Pourquoi certaines personnes ne vont-elles pas dans les bibliothèques ?
Si les études sur les publics qui fréquentent les bibliothèques et leurs habitudes culturelles ne manquent pas, il est plus rare de s'intéresser de près à ceux qui ne sont pas usagers des établissements de lecture publique. Environ 60 % des interrogés ont déclaré ne pas avoir fréquenté de bibliothèque au cours des 12 derniers mois : le ministère de la Culture s'est penché sur ces publics pour en tirer quelques observations utiles.

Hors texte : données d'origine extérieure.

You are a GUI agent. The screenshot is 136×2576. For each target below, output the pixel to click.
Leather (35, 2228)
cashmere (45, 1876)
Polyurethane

Médiathèque Les 7 Lieux (photo d'illustration, ActuaLitté, CC BY SA 2.0) Une précédente étude du ministère, en 2016, avait permis d'estimer, à partir des personnes interrogées, que 60 % des répondants ne s'étaient pas rendus dans une bibliothèque au cours des 12 derniers mois. Précision d'emblée, pour rassurer, qu'il s'agit là de non-usagers actuels, qui ont déjà fréquenté une bibliothèque : les non-usagers absolus sont estimés à 13 % parmi les répondants.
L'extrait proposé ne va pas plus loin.